C'est justement pour représenter le vertige que l'effet a été mis au point pour la première fois sur le tournage de Vertigo d'Alfred Hitchcock en 1958. Pour cela, le réalisateur anglais avait demandé à un des caméramans pendant le tournage, Irmin Roberts, de travailler avec lui sur un plan qui permettrait de faire ressentir au spectateur l'intense peur de vide que connaît le personnage de James Stewart dans le film. L'effet apparaît plusieurs fois dans le film et particulièrement dans la séquence du clocher, où Stewart tente de poursuivre Kim Novak dans un grand escalier, jetant des coups d'œil dramatiques à mesure qu'il monte les marches. C'est d'ailleurs sous le nom de Vertigo Effect que l'on connaît également le Dolly Zoom.

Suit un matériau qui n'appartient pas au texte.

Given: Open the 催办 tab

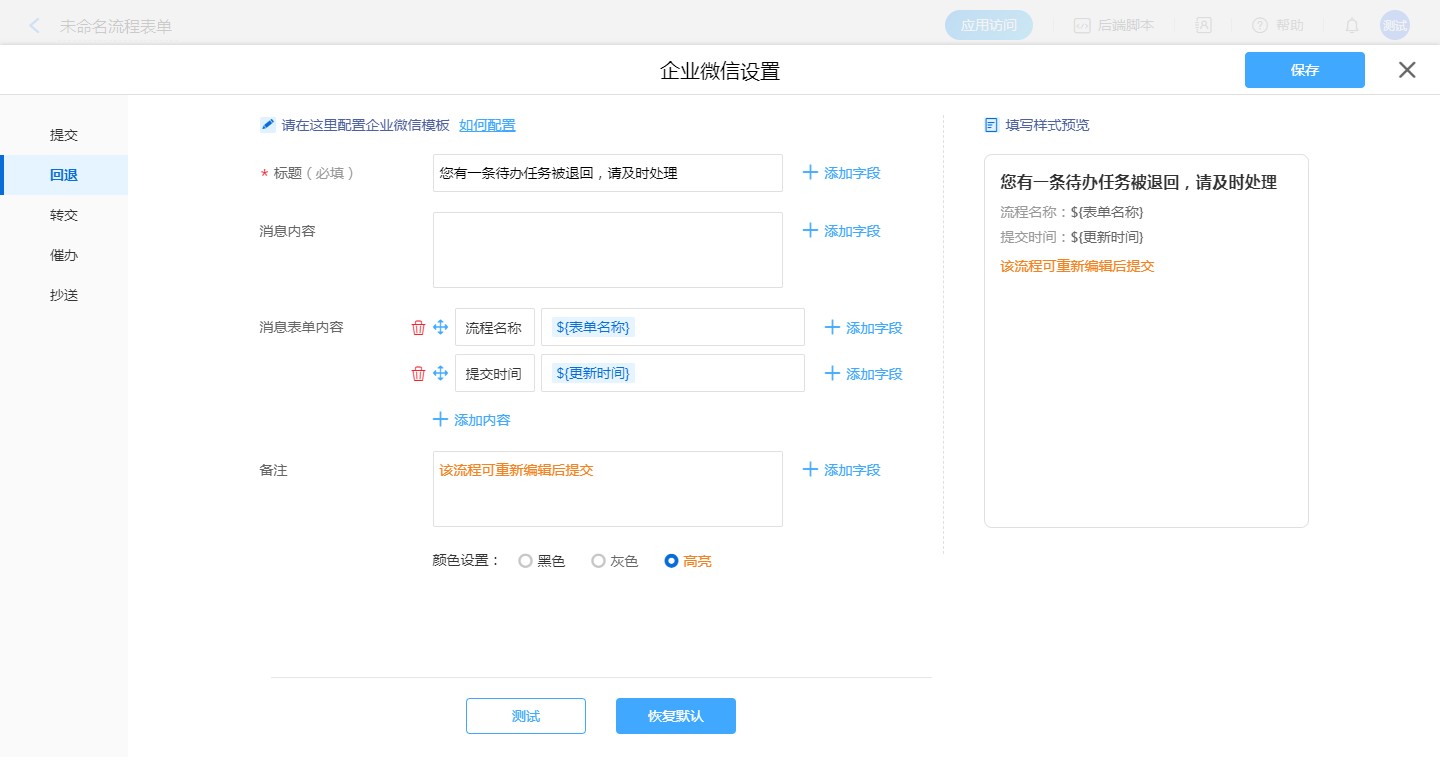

Un effet iconique qui parcourt l'histoire du cinéma
Si Hitchcock lui-même réutilisera cet effet dans plusieurs de ses films (la chute dans l'escalier de Psychose ou dans l'intérieur étriqué de Marnie, d'autres réalisateurs ont, eux aussi, repris cette technique à leur compte pour des effets parfois mémorables. Steven Spielberg tout particulièrement, qui expérimentera d'abord avec cette technique dans Sugarland Express en 1974 avant de signer deux ans plus tard un de ses plans les plus iconiques dans Les dents de la mer, quand Roy Scheider devient livide sur la plage en voyant le sang d'une attaque de requin remonter à la surface de l'eau. L'effet reviendra aussi dans E.T., dans un plan sur la banlieue tranquille où se déroule le film qui offre un double Dolly Zoom, d'abord pour étirer la profondeur du paysage (la caméra avance, le zoom diminue), puis pour resserrer l'image quand les menaçantes équipes de recherche arrivent dans le plan (mouvement inverse, la caméra recule et le zoom augmente).

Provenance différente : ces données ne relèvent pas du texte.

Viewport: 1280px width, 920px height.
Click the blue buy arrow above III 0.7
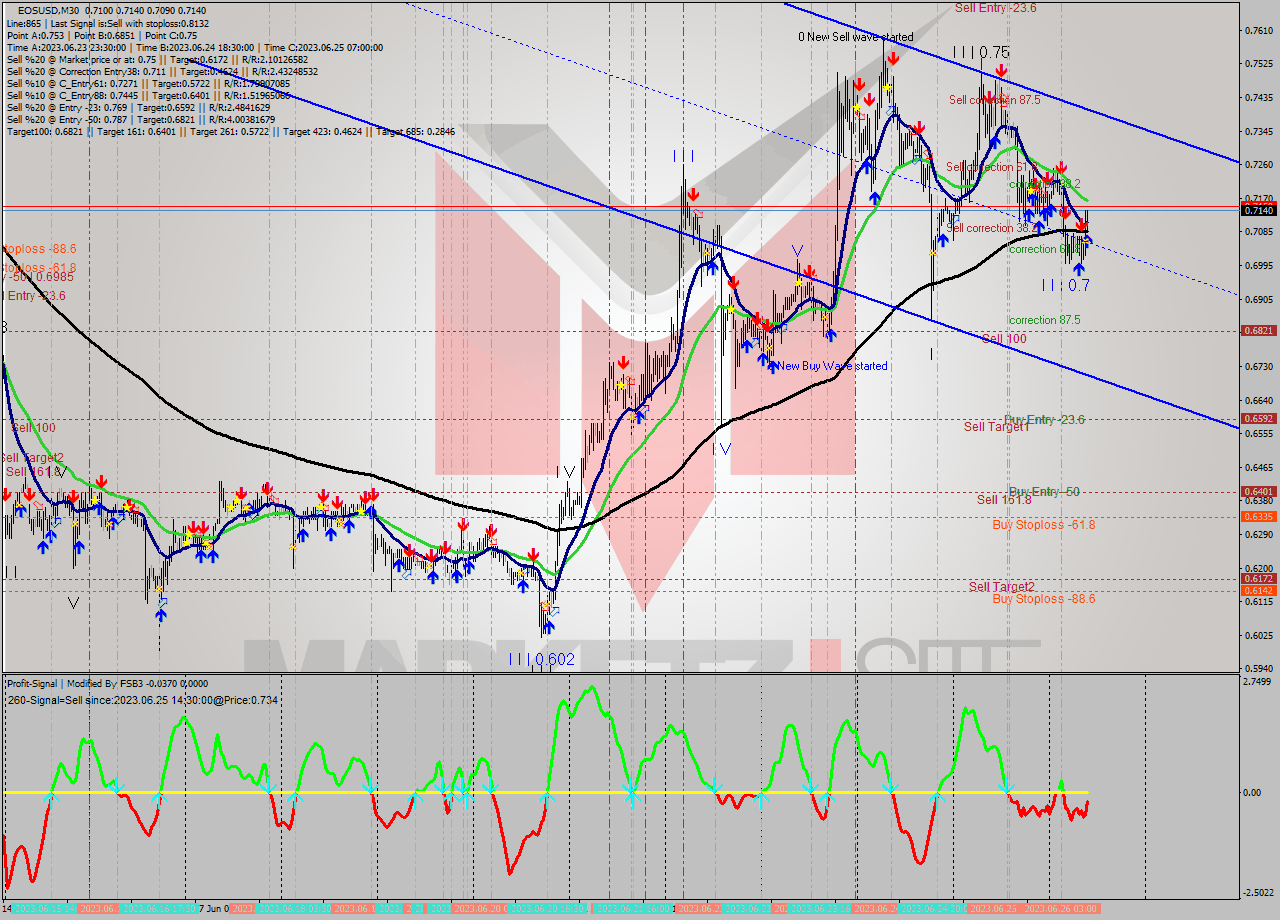point(1079,268)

Martin Scorsese l'a également utilisé à plusieurs reprises, comme dans Raging Bull pour représenter la sensation de perte d'équilibre pendant un combat de boxe, dans Hugo, quand le héros rêve qu'il va être percuté par un train, ou dans Les Affranchis, lors d'une longue discussion dans un restaurant entre De Niro et Ray Liotta pour signifier très progressivement la paranoïa grandissante du personnage.
On peut aussi citer François Truffaut, en vrai admirateur d'Hitchcock (dans Jules et Jim ou Fahrenheit 451), Quentin Tarantino dans Pulp Fiction pendant l'overdose d'Uma Thurman, Vincent Kassovitz dans La haine (dans un plan extérieur incroyable qui enferme les deux personnages principaux dans leur environnement quand ils arrivent aux portes de Paris) ou encore dans Le seigneur des anneaux, où Peter Jackson tord un plan d'une simple route de forêt pour signifier l'approche imminente d'un ennemi.

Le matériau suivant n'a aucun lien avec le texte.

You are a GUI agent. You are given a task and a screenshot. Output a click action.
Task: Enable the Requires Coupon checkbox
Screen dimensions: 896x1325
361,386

De par le malaise qu'il peut faire ressentir au spectateur, le Dolly Zoom a aussi trouvé sa place dans le cinéma d'épouvante comme dans Poltergeist de Tobe Hooper en 1982, qui étire un couloir jusqu'à l'extrême comme dans un cauchemar, ou plus récemment chez M. Night Shyamalan dans Split et Glass. A contrario, l'effet peut avoir un ressort comique, on se souviendra de The Mask, quand Jim Carrey rencontre pour la première fois Cameron Diaz, ou également Fous d'Irène, quand Jim Carrey (encore !) passe d'une personnalité à l'autre.
L'animation n'est pas en reste, le genre permettant aux animateurs de laisser libre cours à leur imagination. On peut ainsi évoquer Le roi Lion en 1994 quand Simba voit débouler un troupeau de gnous, le zoom sur son visage étant intensifié par le recul de la montagne en arrière-plan. Côté animation 3D, Ratatouille utilise plusieurs fois l'effet, d'abord quand la souris Rémy regarde son chef préféré à la télévision, permettant de montrer l'attachement du personnage, puis pour créer la bascule vers les souvenirs du critique culinaire quand il goûte un des plats du restaurant. Autant d'exemples qui ne sont qu'une goutte d'eau dans l'océan d'utilisation qui a été faite du travelling compensé depuis maintenant plus d'un demi-siècle.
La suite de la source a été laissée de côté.